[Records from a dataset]
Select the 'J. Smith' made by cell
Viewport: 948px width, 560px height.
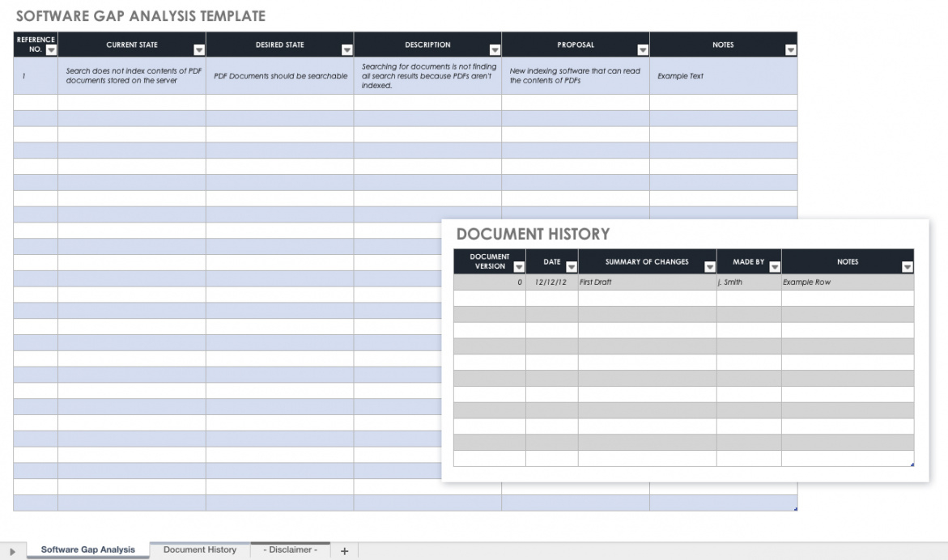click(748, 282)
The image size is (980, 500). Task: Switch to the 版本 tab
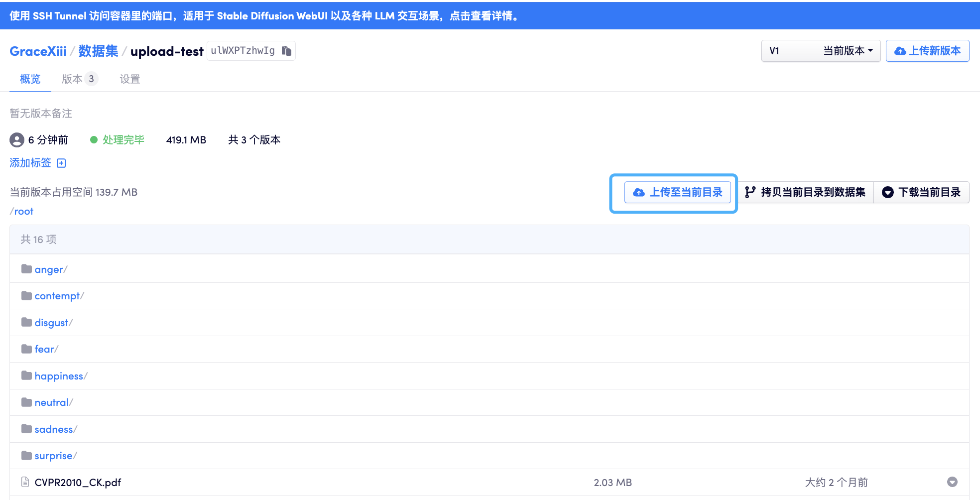(79, 79)
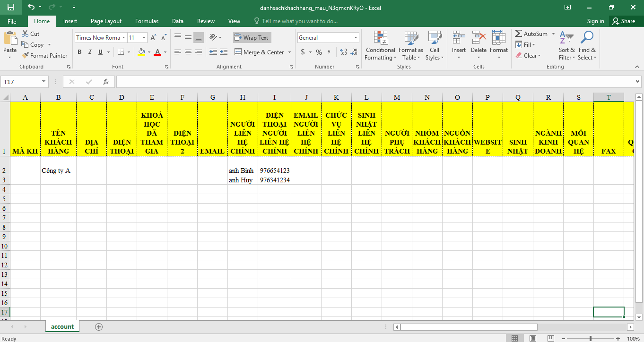The height and width of the screenshot is (342, 644).
Task: Add a new sheet with plus icon
Action: pyautogui.click(x=99, y=327)
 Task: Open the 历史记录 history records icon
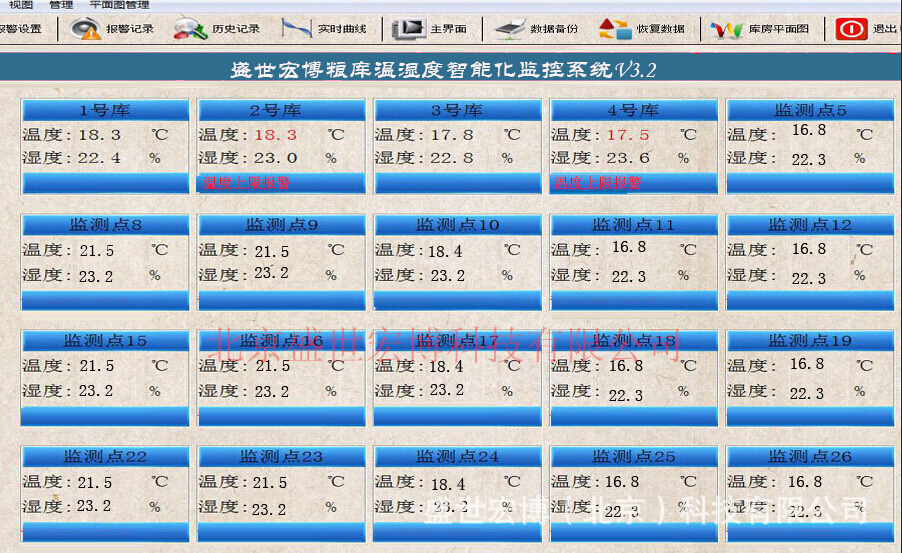click(190, 28)
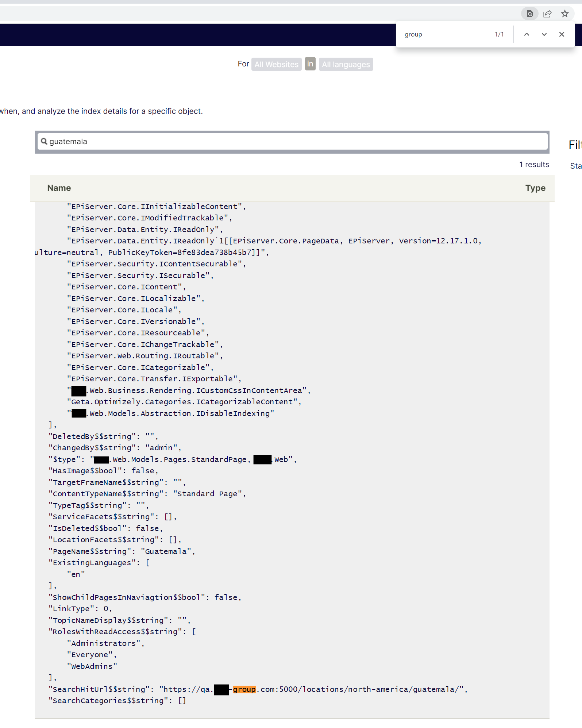The width and height of the screenshot is (582, 728).
Task: Click the find bar field containing "group"
Action: 445,34
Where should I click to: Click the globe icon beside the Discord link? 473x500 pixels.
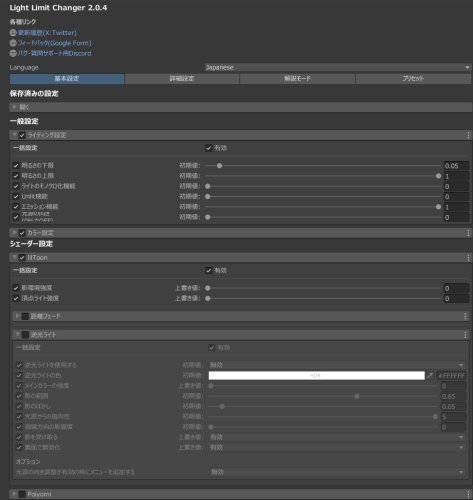tap(13, 53)
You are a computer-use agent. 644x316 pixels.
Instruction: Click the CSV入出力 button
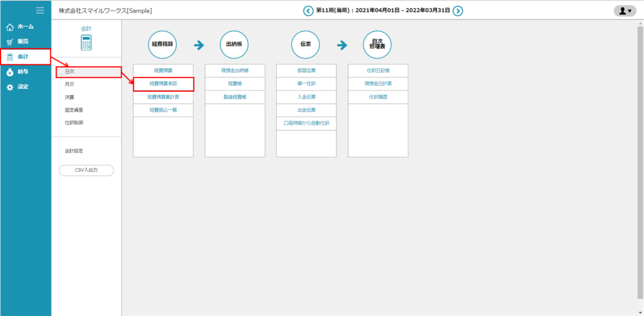point(86,170)
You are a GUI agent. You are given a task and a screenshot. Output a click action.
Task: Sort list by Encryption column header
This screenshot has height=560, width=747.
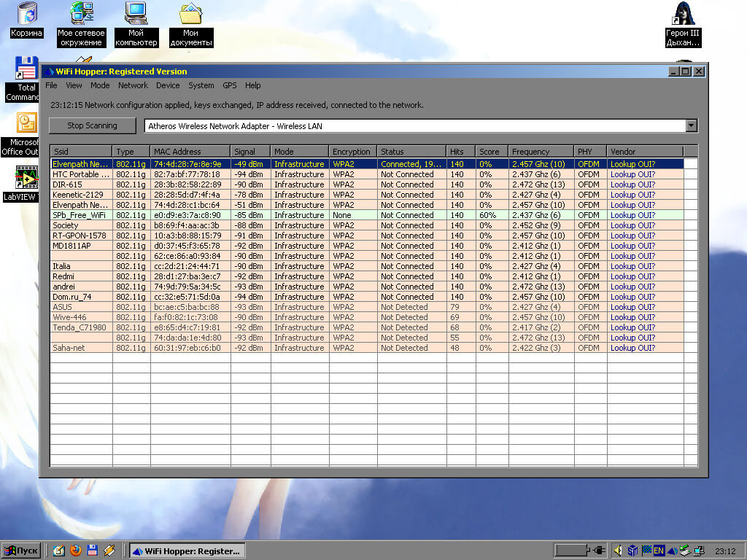click(352, 152)
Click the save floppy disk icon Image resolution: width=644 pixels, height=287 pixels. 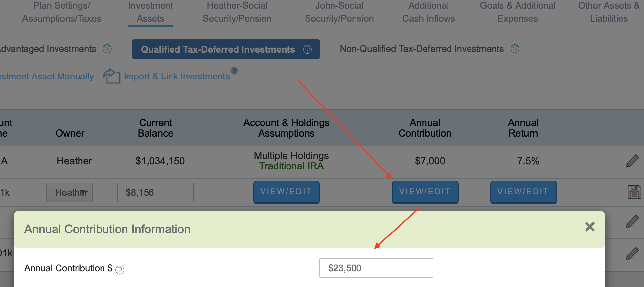tap(634, 192)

*WHAT YOU HAVE TO DO:* Filter the entries and copy each line with "agent".

*WRITTEN SOLUTION:*
You are a computer-use agent. 644x316 pixels.
You are a GUI agent. You are given a task and a screenshot. Output a click action.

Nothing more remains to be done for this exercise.